Het stel had een reeks exclusieve hotels in bezit, waaronder het in 1981 gebouwde Helmsley Palace aan Madison Avenue in New York. Daarnaast had het paar een grote hoeveelheid onroerend goed in bezit, waaronder het Empire State Building. Hun gezamenlijke vermogen werd geschat op miljarden dollars.
Veroordeling
[bewerken | brontekst bewerken]In 1983 kochten de Helmsleys een villa van 21 kamers in Greenwich, een luxueuze plaats in Connecticut, die geldt als voorstad van New York. Het enorme huis kostte 11 miljoen dollar. De Helmsleys lieten het huis voor nog eens 8 miljoen dollar verbouwen. Het paar betaalde de aannemers echter niet voor de verbouwing; deze moesten een rechtszaak aanspannen om betaald te worden. Tijdens deze rechtszaak bleek dat de Helmsleys geprobeerd hadden 4 miljoen dollar aan kosten voor de verbouwing af te schrijven als onkosten van hun hotels, zodat ze er geen belastingen voor zouden hoeven betalen. De aannemers stuurden een stapel facturen naar de New York Post om te bewijzen dat de Helmsleys op deze manier fraude probeerden te plegen.
In 1988 werden de Helmsleys door de federale openbaar aanklager Rudy Giuliani aangeklaagd voor een reeks belastinggerelateerde misdrijven. Ze werden tevens aangeklaagd voor afpersing. De rechtszaak ging pas een jaar later van start omdat Harry Helmsley gezondheidsproblemen kreeg. Uiteindelijk besloot de rechter dat Harry Helmsley fysiek en geestelijk te zwak was om terecht te staan. Leona Helmsley moest alleen voor de rechter verschijnen.
Een van de getuigen tijdens de rechtszaken was Elizabeth Baum, een voormalige werknemer van de Helmsleys, die getuigde dat ze eens tegen Leona Helmsley had gezegd: You must pay a lot of taxes ("Jullie betalen zeker veel belastingen"), waarop Helmsley zou hebben geantwoord, We don't pay taxes. Only the little people pay taxes ("Wij betalen geen belastingen. Alleen de kleine mensen betalen belastingen").

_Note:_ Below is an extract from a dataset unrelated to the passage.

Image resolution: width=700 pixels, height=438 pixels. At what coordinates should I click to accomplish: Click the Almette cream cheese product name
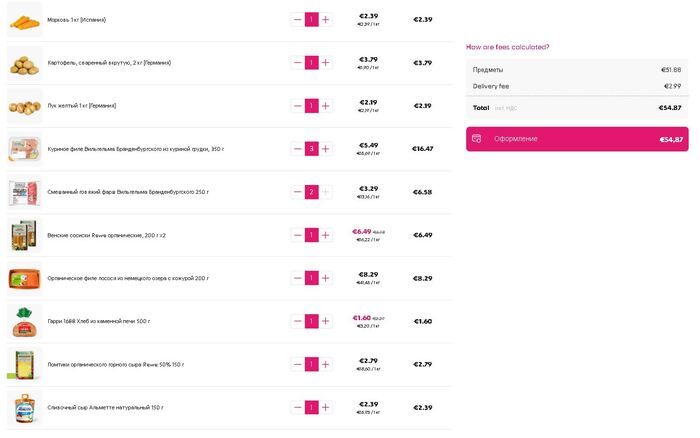[x=105, y=408]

Helmsley werd op 30 augustus 1989 door een jury schuldig bevonden van 33 belastinggerelateerde misdrijven. Ze werd echter vrijgesproken van de ernstigste aanklacht, die van afpersing. Ze werd veroordeeld tot 16 jaar gevangenisstraf, maar een aantal veroordelingen kwamen te vervallen en uiteindelijk zat ze maar zo'n 18 maanden in de gevangenis, gevolgd door twee maanden huisarrest.
Nalatenschap
[bewerken | brontekst bewerken]Na de dood van haar man Harry erfde ze zijn enorme vermogen (waaronder het Empire State Building), geschat op 5 tot 8 miljard dollar. Na haar dood liet ze het grootste deel van haar vermogen na aan een fonds, met instructies dat het geld besteed moet worden aan het verbeteren van de behandeling van honden. Verder liet ze 12 miljoen dollar na aan haar hond Trouble en 100.000 dollar aan haar chauffeur. Haar kleinkinderen Craig en Meegan Panzirer kregen echter geen cent. Een rechter besloot in april 2008 echter anders en bracht de erfenis van haar hond terug van 12 naar 2 miljoen dollar. De kleinkinderen kregen alsnog zes miljoen dollar.
Helmsley werd begraven in een mausoleum van 1,4 miljoen dollar op de begraafplaats van Sleepy Hollow (New York).